I. Field
The following description relates generally to communication systems, and more particularly, to a method and apparatus for clock drift compensation during acquisition in a wireless communication system.
II. Background
In order for a wireless device to receive a transmission, which includes a plurality of packets, the receiver of the wireless device must perform an acquisition operation to acquire the received signal. Each packet begins with a preamble, which generally includes a known sequence. The acquisition process includes packet detection, symbol timing estimation, carrier frequency offset estimation and carrier phase estimation by means of the preamble so that the information following in the rest of the packet can be correctly demodulated.
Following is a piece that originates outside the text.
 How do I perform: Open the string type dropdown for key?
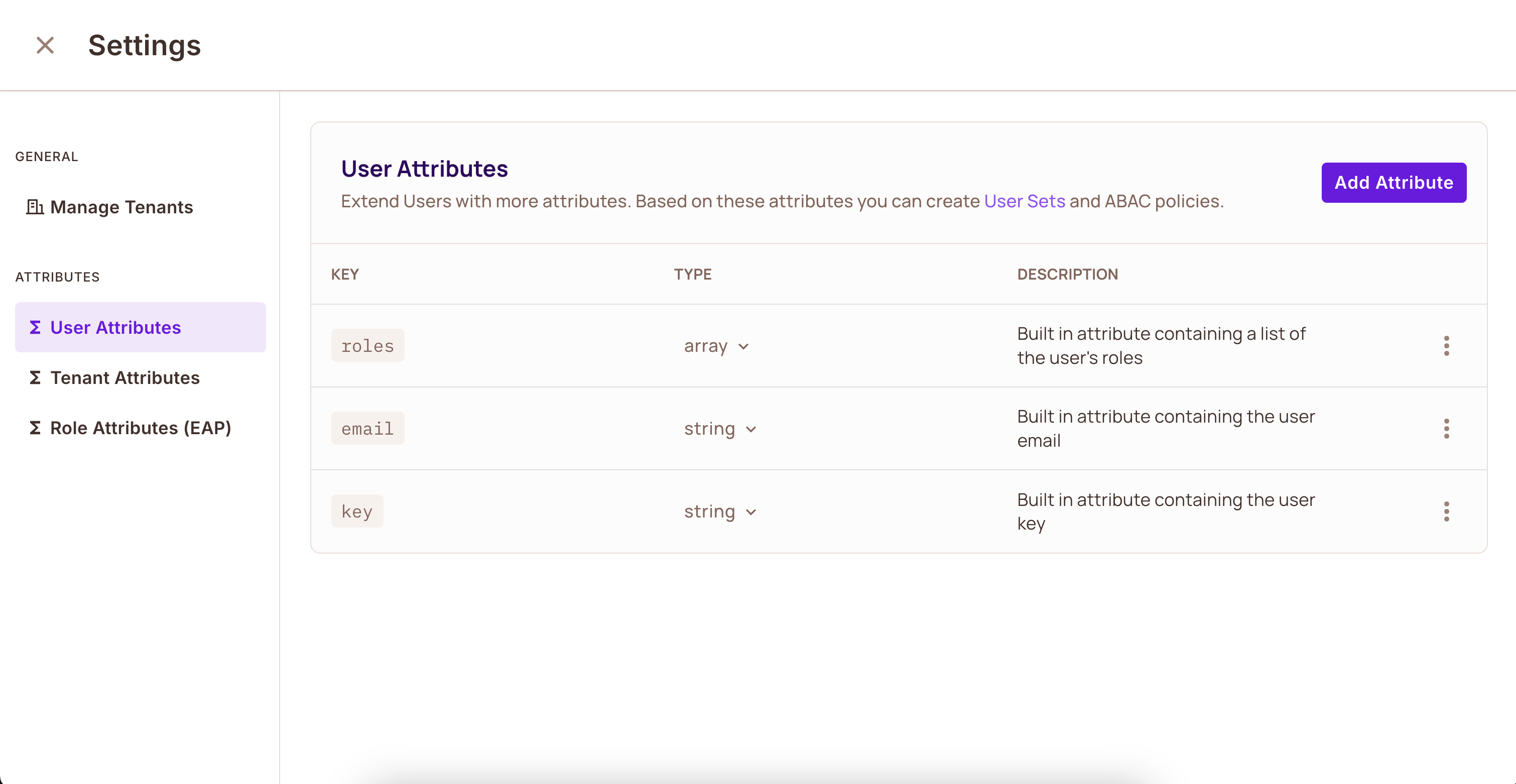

Prior to the reception and data demodulation of a packet that is transmitted using a waveform; the receiver needs to determine where the beginning of the packet occurs in the waveform. The acquisition process usually consists of at least two steps, with the first step being sampling the waveform to determine where in the packet the receiver has started receiving the waveform, and the second step is performing hypothesis testing. The hypothesis testing refers to the computation of the correlation between the known sequence and the demodulated sequences starting at various positions. The signal is considered to be acquired when the largest correlation value is larger than a pre-defined threshold. The starting position of the hypothesis is the time base on where all the remaining operations are based. Typically, a tracking process follows the acquisition to further refine the timing, but the time base needs to be acquired with relative accuracy.
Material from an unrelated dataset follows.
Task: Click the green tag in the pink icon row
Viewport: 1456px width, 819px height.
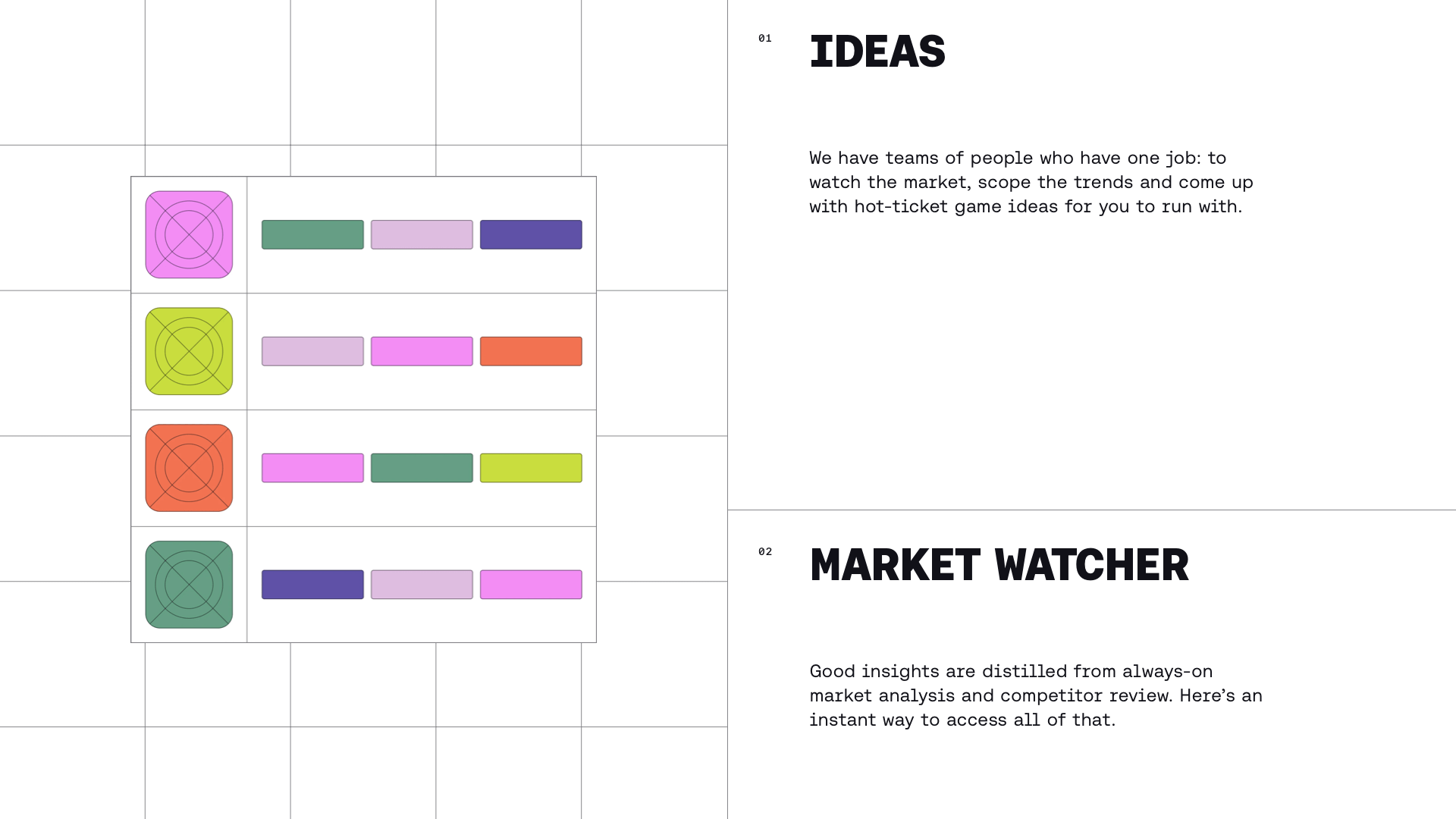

During the period of time needed for the acquisition process to complete, clock drift may occur between the transmitter and the receiver. Had there been no clock drift between the transmitter and receiver, the time base obtained at acquisition stage could be used for tracking and other operations without error. Even when clock drift exists, it is not a significant problem in most existing communication systems. This is due to either highly accurate oscillators (CDMA2000 EV-DO requires clock drift within ±0.5 parts per million (ppm)), and/or narrow signal bandwidth (IEEE 802.11a signal uses 20 MHz bandwidth, the clock drift is required to be within ±20 ppm). However, the oscillators found in low-cost devices are usually not very accurate. For example, if the transmitter and receiver use oscillators that drift in the range of ±100 ppm, which equals a maximum of 200 ppm between the transmitting and receiving devices. Thus, if a sampling phase completes in 12.8 microseconds (μs) and a computation phase completes in 10 μs. In the worst case, the clock has drifted 4.6 nanoseconds (ns) by the time the receiver finishes the acquisition process. The time base thus derived may thus be off by as large as 3 ns even if error that is due to noise is ignored. The factors that cause degradation of acquisition performance include noise, interference, and clock drift between the two ends of the communication channel. For low-cost pulse-based ultra-wideband devices, clock drift can be extremely detrimental. For example, a 2-ns offset can sometime cause the receiver to lose most of the pulses and lead to acquisition failure. In a pulse-based ultra-wideband (UWB) system, this could be a significant portion of the pulse. Without proper compensation for the drift, the completion of the acquisition is likely to fail.
Consequently, it would be desirable to address one or more of the deficiencies described above.